Sobre a tarefa
Continue o texto sobre o percurso de Ageu Travaço como empreendedor a partir do ponto em que termina.

____ Excerto do documento

Entretanto, Travaço, que nos disse ter ganho o espírito de empreendedor aos 12 anos de idade, a partir de um negócio do irmão, ainda tem a esperança de um dia voltar a movimentar os seus membros superiores e inferiores.

Ao contrário dos que têm sido rejeitados pelos seus parentes por serem deficientes físicos, o nosso entrevistado orgulha-se de ter tido sempre o auxílio dos seus ascendentes em quase tudo. “Quando o meu irmão me colocou a vender hortaliça ganhei vontade de um dia desenvolver o meu próprio negócio, através do qual eu podia garantir a minha sobrevivência”. Volvidos alguns anos, “os meus familiares desembolsaram algum dinheiro que investi no negócio de cigarros, em 1991”.

Com o montante disponibilizado pelos parentes, Ageu Travaço iniciou a venda de doces e bolachas nas proximidades da Escola Secundária de Nampula. A sua actividade comercial prosperou até que um dia decidiu aumentar as suas fontes de rendimento, vendendo acessórios de telemóveis. A sua boa gestão dos lucros fez com que conseguisse comprar a primeira cadeira de rodas com vista a facilitar a sua locomoção.

Em 2010, Ageu Travaço pediu um empréstimo ao Fundo de Desenvolvimento Urbano, no posto administrativo de Muatala, que não foi concedido. Contudo, teve um financiamento de 29.990 meticais do Fundo de Apoio a Iniciativas Juvenis e o dinheiro foi aplicado na criação e venda de frangos.

________
____ Extratos de dados

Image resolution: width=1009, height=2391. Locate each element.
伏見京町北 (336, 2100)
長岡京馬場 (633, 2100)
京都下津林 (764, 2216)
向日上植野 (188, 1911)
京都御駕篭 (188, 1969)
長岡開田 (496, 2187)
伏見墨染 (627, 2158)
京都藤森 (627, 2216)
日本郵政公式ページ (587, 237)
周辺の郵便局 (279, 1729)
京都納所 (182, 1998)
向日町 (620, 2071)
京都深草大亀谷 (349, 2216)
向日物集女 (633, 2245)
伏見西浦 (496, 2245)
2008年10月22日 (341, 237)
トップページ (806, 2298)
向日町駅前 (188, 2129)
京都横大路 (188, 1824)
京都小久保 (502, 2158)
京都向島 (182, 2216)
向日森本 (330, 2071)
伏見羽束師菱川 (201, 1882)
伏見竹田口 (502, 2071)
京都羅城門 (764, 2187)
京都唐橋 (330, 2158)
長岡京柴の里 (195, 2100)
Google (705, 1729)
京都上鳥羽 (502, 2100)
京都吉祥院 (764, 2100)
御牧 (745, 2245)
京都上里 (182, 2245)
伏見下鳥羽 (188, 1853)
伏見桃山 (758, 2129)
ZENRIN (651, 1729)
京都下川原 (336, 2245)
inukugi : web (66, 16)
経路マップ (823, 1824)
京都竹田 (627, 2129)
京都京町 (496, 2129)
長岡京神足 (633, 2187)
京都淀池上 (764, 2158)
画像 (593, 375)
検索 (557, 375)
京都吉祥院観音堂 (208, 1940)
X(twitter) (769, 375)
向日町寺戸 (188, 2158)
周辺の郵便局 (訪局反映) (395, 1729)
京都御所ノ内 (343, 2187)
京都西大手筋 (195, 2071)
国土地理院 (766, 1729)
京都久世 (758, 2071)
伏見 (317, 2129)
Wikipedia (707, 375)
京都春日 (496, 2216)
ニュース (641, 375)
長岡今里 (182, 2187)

________

Resultado
“Consegui devolver o valor no prazo de um ano e usei os lucros para continuar com a actividade, que actualmente está sob gestão da minha esposa. Considero-me um homem minimamente realizado porque nunca me deixei fragilizar por causa da minha deficiência física nem precisei de frequentar as lojas, às sextas-feiras, para mendigar. Eu é que tenho dado esmola a algumas pessoas”.

Por não poder gerir os três negócios em simultâneo, o nosso entrevistado convidou dois sobrinhos para o auxiliarem, sobretudo no transporte de mercadorias. Neste momento, o seu maior desejo é conquistar a confiança dos compradores e vendedores retalhistas de frangos, o que não tem sido fácil por causa do domínio de uma empresa chamada “King Frango”, cujos proprietários são cidadãos estrangeiros e abastecem quase toda a zona norte.

Da venda de doces até ao comércio de acessórios de telemóveis e frangos, sem nenhum estudo das possibilidades de demanda e oferta desses produtos nem dos riscos de haver lucros ou não recuperar o investimento, poucos são os indivíduos, sobretudo com limitações de locomoção, que conseguem superar as dificuldades do ramo e serem bem-sucedidas. O nosso interlocutor não precisou que alguém lhe dissesse que era capaz de ser um bom empreendedor.

Em 2012, a dedicação de Ageu Travaço ao trabalho valeu-lhe um prémio de melhor empreendedor daquele ano e foi-lhe atribuído um certificado de mérito e uma quantia de 12.500 meticais. Ele investiu o valor na criação e venda de frangos para aumentar a produção, porém, aquela firma concorrente voltou a influenciar negativamente nas suas vendas e por pouco entrava em falência, neste ano. Preocupado com o rendimento bastante diminuto da sua actividade comercial, Ageu Travaço canalizou os lucros da venda de acessórios de telemóveis ao negócio de frangos. Neste momento, ganha entre 200 e 1000 meticais por dia.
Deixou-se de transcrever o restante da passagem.